A Fundamental Overview of the Wrongful Death Law

When a person is killed or passes away due to another’s misconduct or negligence, including murder, the victim’s next of kin or surviving family members can file a wrongful death lawsuit.


A large percentage of wrongful death lawsuits are filed after criminal trials, where similar evidence is used, but with a lower standard of proof.  Wrongful death claims are designed to compensate the victim’s family members for losses sustained as a result of the death.

Elements of a Wrongful Death Lawsuit

There are certain elements that must be present for a wrongful death cause of action to be filed successfully. These elements include:

  • A human being’s death
  • The death is caused by another person’s negligence, or with the intention to cause harm
  • Surviving family members suffering extensive monetary injury due to the death
  • A personal representative is appointed or elected for the decedent’s estate

There are a number of circumstances that could lead to a wrongful death claim, such as:

  • Medical malpractice resulting in the death of the decedent
  • Occupational exposure to toxic or hazardous substances or conditions
  • Automobile or airplane accident
  • Criminal behavior
  • Death that occurred while the decedent was participating in a supervised activity

Who can File for Wrongful Death?

Although every state has statutes creating a right to recover for wrongful death, those who are allowed to file a wrongful death suit may vary significantly in each state. This depends on which system is used; there are two most widely used by statutes pertaining to wrongful death.

The Lord Campbell System: In most states, wrongful death statutes patterned after the Lord Campbell’s Act have been enacted. This Act was enacted in 1846 by the British Parliament, but is now followed in most states of the US. Under statutes that are based on this Act, only a designated beneficiary specified by the statute may submit a wrongful death claim. These beneficiaries are specified by statute typically based on their relationship with the deceased.

Examples of Designated Beneficiaries Include:

  • Immediate family members, including children, spouses, adopted children, and parents of children who are unmarried
  • Distant family members, such as grandparents and siblings
  • Life or domestic partners
  • Financial dependents and people who experience financial suffering as a result of the death

The Loss-to-Estate System

In other states, the statutes declare that only the decedent’s estate can issue a wrongful death claim to compensate it for the losses that the estate sustained due to the decedent’s death.

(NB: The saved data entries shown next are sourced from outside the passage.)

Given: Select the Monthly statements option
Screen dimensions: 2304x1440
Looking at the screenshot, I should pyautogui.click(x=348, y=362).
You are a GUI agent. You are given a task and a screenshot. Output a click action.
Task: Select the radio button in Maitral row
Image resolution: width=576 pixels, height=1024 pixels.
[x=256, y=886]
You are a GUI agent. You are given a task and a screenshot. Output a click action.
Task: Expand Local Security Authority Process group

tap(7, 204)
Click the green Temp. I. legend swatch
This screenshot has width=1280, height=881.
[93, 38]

In most cases, the lawsuit is filed by the estate’s personal representative, who is someone that the probate court appoints to administer the decedent’s assets. The suit would be issued under the representative’s own name but any amount that is recovered would be held subject to a special trust that will be disbursed to all designated beneficiaries. Again, how the sustained losses are measured in each state will vary from state to state.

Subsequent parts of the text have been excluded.